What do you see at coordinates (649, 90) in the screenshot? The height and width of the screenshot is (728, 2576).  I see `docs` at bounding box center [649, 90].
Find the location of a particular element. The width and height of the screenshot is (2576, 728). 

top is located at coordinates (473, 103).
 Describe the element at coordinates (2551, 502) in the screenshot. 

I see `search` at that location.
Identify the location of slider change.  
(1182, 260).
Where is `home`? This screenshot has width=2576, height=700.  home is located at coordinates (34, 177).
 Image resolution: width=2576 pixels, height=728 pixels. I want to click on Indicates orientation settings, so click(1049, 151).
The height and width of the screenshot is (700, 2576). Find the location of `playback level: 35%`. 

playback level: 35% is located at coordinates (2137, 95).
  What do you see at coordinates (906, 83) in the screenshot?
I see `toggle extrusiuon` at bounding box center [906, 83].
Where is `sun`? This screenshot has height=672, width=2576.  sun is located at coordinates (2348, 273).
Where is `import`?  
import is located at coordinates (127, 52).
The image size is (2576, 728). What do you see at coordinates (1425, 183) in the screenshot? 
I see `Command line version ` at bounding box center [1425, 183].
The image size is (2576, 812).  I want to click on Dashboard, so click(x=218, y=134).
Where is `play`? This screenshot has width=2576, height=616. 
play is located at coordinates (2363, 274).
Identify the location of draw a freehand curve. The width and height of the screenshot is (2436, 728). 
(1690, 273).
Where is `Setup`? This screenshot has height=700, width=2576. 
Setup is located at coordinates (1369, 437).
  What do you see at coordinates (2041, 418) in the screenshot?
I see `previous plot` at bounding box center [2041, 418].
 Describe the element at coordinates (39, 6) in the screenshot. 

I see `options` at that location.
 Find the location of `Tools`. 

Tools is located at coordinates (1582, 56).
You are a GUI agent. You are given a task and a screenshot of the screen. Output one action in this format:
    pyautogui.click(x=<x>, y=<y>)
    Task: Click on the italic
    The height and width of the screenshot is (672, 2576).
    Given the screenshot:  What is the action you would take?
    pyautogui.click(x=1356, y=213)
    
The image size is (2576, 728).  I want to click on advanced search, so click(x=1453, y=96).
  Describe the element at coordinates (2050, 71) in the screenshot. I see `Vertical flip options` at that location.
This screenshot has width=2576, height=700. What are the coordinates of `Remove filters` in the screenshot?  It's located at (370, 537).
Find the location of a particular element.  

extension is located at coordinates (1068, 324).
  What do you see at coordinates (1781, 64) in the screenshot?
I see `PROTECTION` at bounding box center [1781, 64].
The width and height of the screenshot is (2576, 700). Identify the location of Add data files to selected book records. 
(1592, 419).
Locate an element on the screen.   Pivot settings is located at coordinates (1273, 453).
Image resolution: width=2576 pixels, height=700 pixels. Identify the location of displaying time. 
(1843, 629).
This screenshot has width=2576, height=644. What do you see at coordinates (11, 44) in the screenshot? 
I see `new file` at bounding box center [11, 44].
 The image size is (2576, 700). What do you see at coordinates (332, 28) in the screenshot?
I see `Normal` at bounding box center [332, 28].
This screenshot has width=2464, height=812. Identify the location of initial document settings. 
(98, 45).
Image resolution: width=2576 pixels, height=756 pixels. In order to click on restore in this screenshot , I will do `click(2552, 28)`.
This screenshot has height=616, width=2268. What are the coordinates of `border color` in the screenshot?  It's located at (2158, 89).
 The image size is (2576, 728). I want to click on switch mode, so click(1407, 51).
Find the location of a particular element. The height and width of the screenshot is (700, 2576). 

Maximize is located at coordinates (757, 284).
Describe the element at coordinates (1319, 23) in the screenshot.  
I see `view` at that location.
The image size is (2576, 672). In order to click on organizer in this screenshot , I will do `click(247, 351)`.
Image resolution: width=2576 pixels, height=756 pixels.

### Exercise aim
Put every line of the items above into a Markdown table with the columns "Row" and "Line", numbering the rows and leaving out blank lines.

### Correct output
| Row | Line |
|---|---|
| 1 | What do you see at coordinates (649, 90) in the screenshot? The height and width of the screenshot is (728, 2576).  I see `docs` at bounding box center [649, 90]. |
| 2 | Find the location of a particular element. The width and height of the screenshot is (2576, 728).  |
| 3 | top is located at coordinates (473, 103). |
| 4 |  Describe the element at coordinates (2551, 502) in the screenshot.  |
| 5 | I see `search` at that location. |
| 6 | Identify the location of slider change.   |
| 7 | (1182, 260). |
| 8 | Where is `home`? This screenshot has width=2576, height=700.  home is located at coordinates (34, 177). |
| 9 |  Image resolution: width=2576 pixels, height=728 pixels. I want to click on Indicates orientation settings, so click(1049, 151). |
| 10 | The height and width of the screenshot is (700, 2576). Find the location of `playback level: 35%`.  |
| 11 | playback level: 35% is located at coordinates (2137, 95). |
| 12 |   What do you see at coordinates (906, 83) in the screenshot? |
| 13 | I see `toggle extrusiuon` at bounding box center [906, 83]. |
| 14 | Where is `sun`? This screenshot has height=672, width=2576.  sun is located at coordinates (2348, 273). |
| 15 | Where is `import`?   |
| 16 | import is located at coordinates (127, 52). |
| 17 | The image size is (2576, 728). What do you see at coordinates (1425, 183) in the screenshot?  |
| 18 | I see `Command line version ` at bounding box center [1425, 183]. |
| 19 | The image size is (2576, 812).  I want to click on Dashboard, so click(x=218, y=134). |
| 20 | Where is `play`? This screenshot has width=2576, height=616.  |
| 21 | play is located at coordinates (2363, 274). |
| 22 | Identify the location of draw a freehand curve. The width and height of the screenshot is (2436, 728).  |
| 23 | (1690, 273). |
| 24 | Where is `Setup`? This screenshot has height=700, width=2576.  |
| 25 | Setup is located at coordinates (1369, 437). |
| 26 |   What do you see at coordinates (2041, 418) in the screenshot? |
| 27 | I see `previous plot` at bounding box center [2041, 418]. |
| 28 |  Describe the element at coordinates (39, 6) in the screenshot.  |
| 29 | I see `options` at that location. |
| 30 |  Find the location of `Tools`.  |
| 31 | Tools is located at coordinates (1582, 56). |
| 32 | You are a GUI agent. You are given a task and a screenshot of the screen. Output one action in this format: |
| 33 |     pyautogui.click(x=<x>, y=<y>) |
| 34 |     Task: Click on the italic |
| 35 |     The height and width of the screenshot is (672, 2576). |
| 36 |     Given the screenshot:  What is the action you would take? |
| 37 |     pyautogui.click(x=1356, y=213) |
| 38 | The image size is (2576, 728).  I want to click on advanced search, so click(x=1453, y=96). |
| 39 |   Describe the element at coordinates (2050, 71) in the screenshot. I see `Vertical flip options` at that location. |
| 40 | This screenshot has width=2576, height=700. What are the coordinates of `Remove filters` in the screenshot?  It's located at (370, 537). |
| 41 | Find the location of a particular element.   |
| 42 | extension is located at coordinates (1068, 324). |
| 43 |   What do you see at coordinates (1781, 64) in the screenshot? |
| 44 | I see `PROTECTION` at bounding box center [1781, 64]. |
| 45 | The width and height of the screenshot is (2576, 700). Identify the location of Add data files to selected book records.  |
| 46 | (1592, 419). |
| 47 | Locate an element on the screen.   Pivot settings is located at coordinates (1273, 453). |
| 48 | Image resolution: width=2576 pixels, height=700 pixels. Identify the location of displaying time.  |
| 49 | (1843, 629). |
| 50 | This screenshot has width=2576, height=644. What do you see at coordinates (11, 44) in the screenshot?  |
| 51 | I see `new file` at bounding box center [11, 44]. |
| 52 |  The image size is (2576, 700). What do you see at coordinates (332, 28) in the screenshot? |
| 53 | I see `Normal` at bounding box center [332, 28]. |
| 54 | This screenshot has width=2464, height=812. Identify the location of initial document settings.  |
| 55 | (98, 45). |
| 56 | Image resolution: width=2576 pixels, height=756 pixels. In order to click on restore in this screenshot , I will do `click(2552, 28)`. |
| 57 | This screenshot has height=616, width=2268. What are the coordinates of `border color` in the screenshot?  It's located at (2158, 89). |
| 58 |  The image size is (2576, 728). I want to click on switch mode, so click(1407, 51). |
| 59 | Find the location of a particular element. The height and width of the screenshot is (700, 2576).  |
| 60 | Maximize is located at coordinates (757, 284). |
| 61 | Describe the element at coordinates (1319, 23) in the screenshot.   |
| 62 | I see `view` at that location. |
| 63 | The image size is (2576, 672). In order to click on organizer in this screenshot , I will do `click(247, 351)`. |
| 64 | Image resolution: width=2576 pixels, height=756 pixels. |